The Centre National d´Art et de Culture Georges Pompidou (the National Modern Art Museum of Paris) hosted a Viallat retrospective in 1982.
He represented France at the Venice Biennal in 1988. The same year, he made the stained-glass windows of the Gothic Choir in Nevers Cathedral.
In 1991, he became a teacher at the École Nationale Supérieure des Beaux-Arts (National Fine Arts School) of Paris and participated in the Supports/Surfaces historical and retrospective exhibition at the Musée d’Art Moderne (Modern Art Museum) of Saint-Étienne.
In 2006, he was awarded with the Fine Arts Academy’s Fondation Simone et Cino del Duca (Simone and Cino Del Duca Foundation) prize for painting .
In France he is represented by Bernard Ceysson, galerie Jean Fournier in Paris since 1968, and wiki:fr:Daniel Templon (from 1998), in Montpellier galerie H\elène Trintignan. Claude Viallat is also représented internationally in Tokyo by Gallery Itsutsuii and in New-York by Leo Castelli.
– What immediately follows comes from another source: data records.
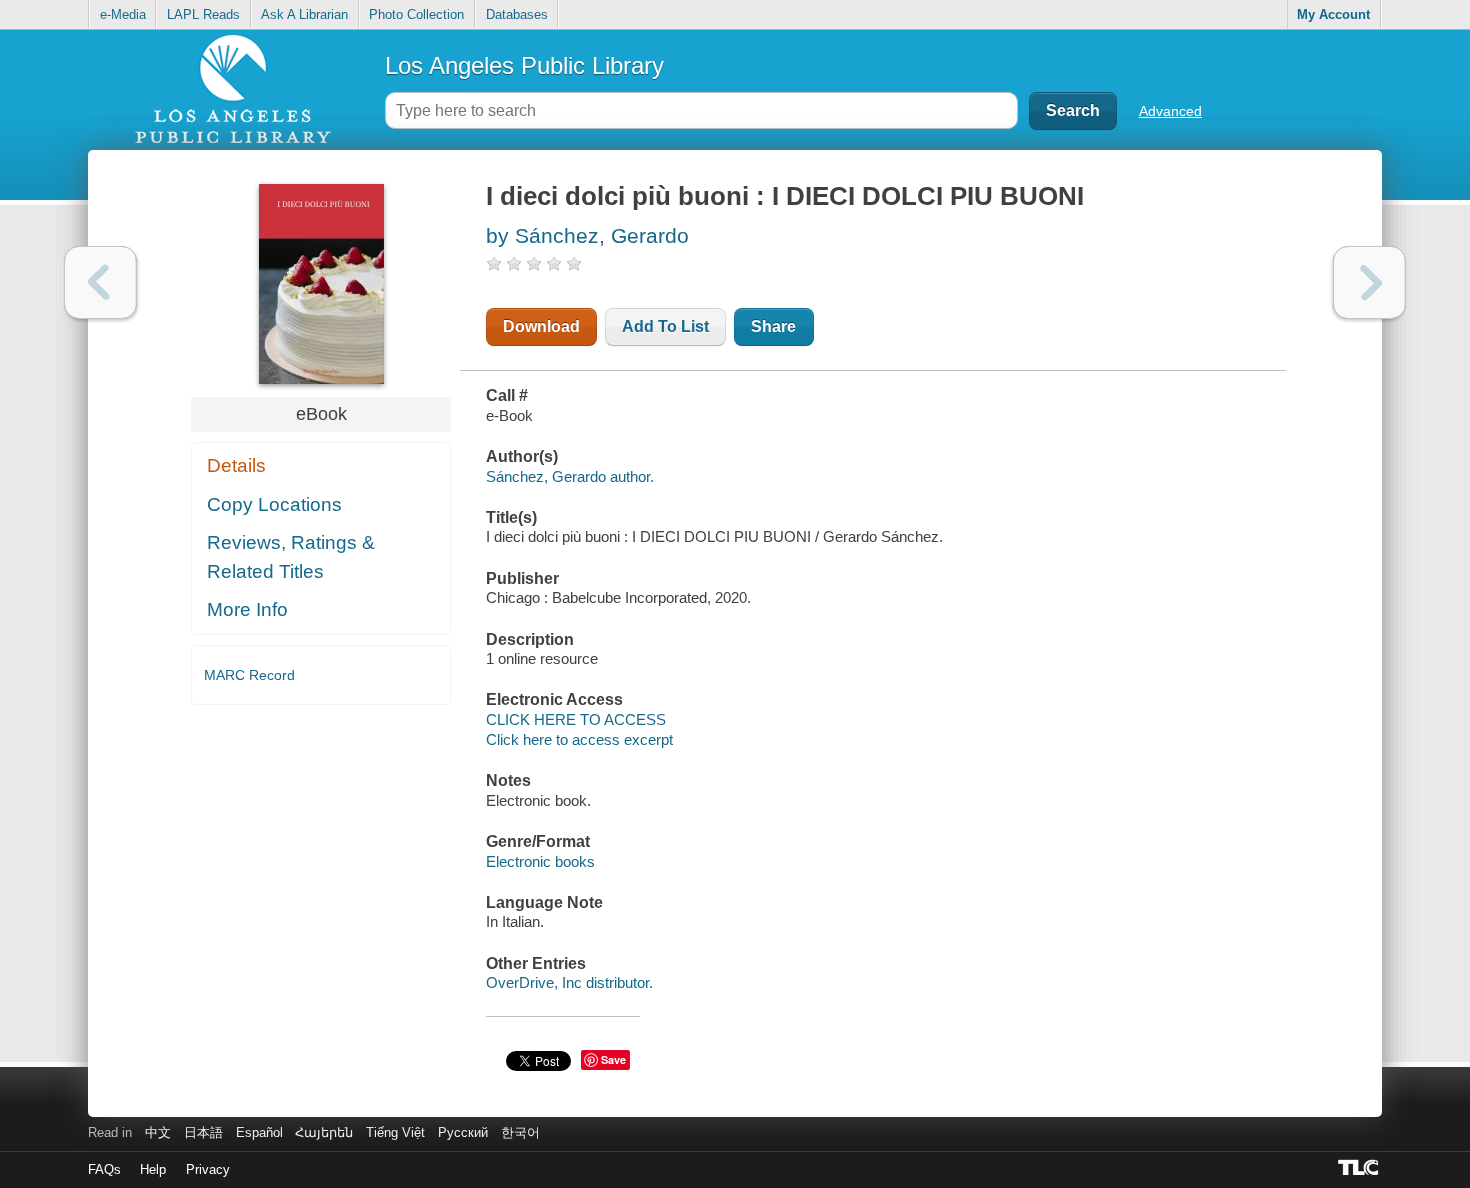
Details (236, 465)
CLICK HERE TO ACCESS (576, 719)
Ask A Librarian (304, 14)
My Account (1333, 14)
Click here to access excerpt (579, 739)
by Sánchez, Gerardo (587, 235)
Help (153, 1169)
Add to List (665, 326)
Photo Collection (416, 14)
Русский (463, 1132)
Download (541, 326)
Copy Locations (274, 504)
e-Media (123, 14)
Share (773, 326)
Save (613, 1059)
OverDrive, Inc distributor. (569, 982)
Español (259, 1132)
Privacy (208, 1169)
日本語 (203, 1132)
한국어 (520, 1132)
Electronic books (540, 861)
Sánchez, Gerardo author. (570, 476)
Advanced (1170, 111)
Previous (100, 282)
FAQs (104, 1169)
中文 (158, 1132)
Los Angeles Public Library (524, 65)
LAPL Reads (203, 14)
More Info (247, 609)
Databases (517, 14)
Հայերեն (324, 1132)
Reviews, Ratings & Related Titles (291, 557)
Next (1369, 282)
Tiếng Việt (395, 1132)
In an interview published in Midi Libre, Claude Viallat explained why it is aficionado, not only for bullfights, but to all forms of bullfighting, especially the Camargue races he followed with passion throughout his youth.
He has produced a book on the subject Bibliophile: Toros bravos, text Jacques Durand, Claude Viallat illustrations, and achieved serigraphs draw head jose tomas, Ludovic Degroote, Editions Unes.
Claude Viallat carried posters of ferias of Nimes in 1986 and 2008, feria de Vic Fezensac (1999), Saintes Maries-de-la-Mer (22/10/2000) Fest rice Arles (2011).
In 2008, the city of Nîmes has published three books on Claude Viallat.
Two of them are devoted to bullfighting “Claude Viallat.Bullfighting painting ” and “The bullfighting collection of Claude Viallat” exhibited at the Museum of Bullfighting Cultures Nimes.
Student at the Art School of Montpellier in 1955-1959, then at Paris in 1962-63, Claude Viallat invent in 1966 a neutral shape, close to a pallet or an ossicle.
He was one of the founders members, in 1969, of the Supports-Surfaces group, questioning the traditional materials painting.
The exposition at Musée Fabre in Montpellier consists of hundred works, the exhibition redraws the route of the artist from these first works to today. Open until November 2nd. 2014.
Fabre Museum : 39 boulevard Bonne Nouvelle – 34000 Montpellier – Tel. 00334 67 14 83 00
Tram Line 1: Comédie or Corum – Tram Line 2: Corum
Opening times: from tuesday to sunday, from 10am to 6pm
Closed on November 1st and mondays.
Last day of the exposition at Musée Fabre in Montpellier is 2. November 2014.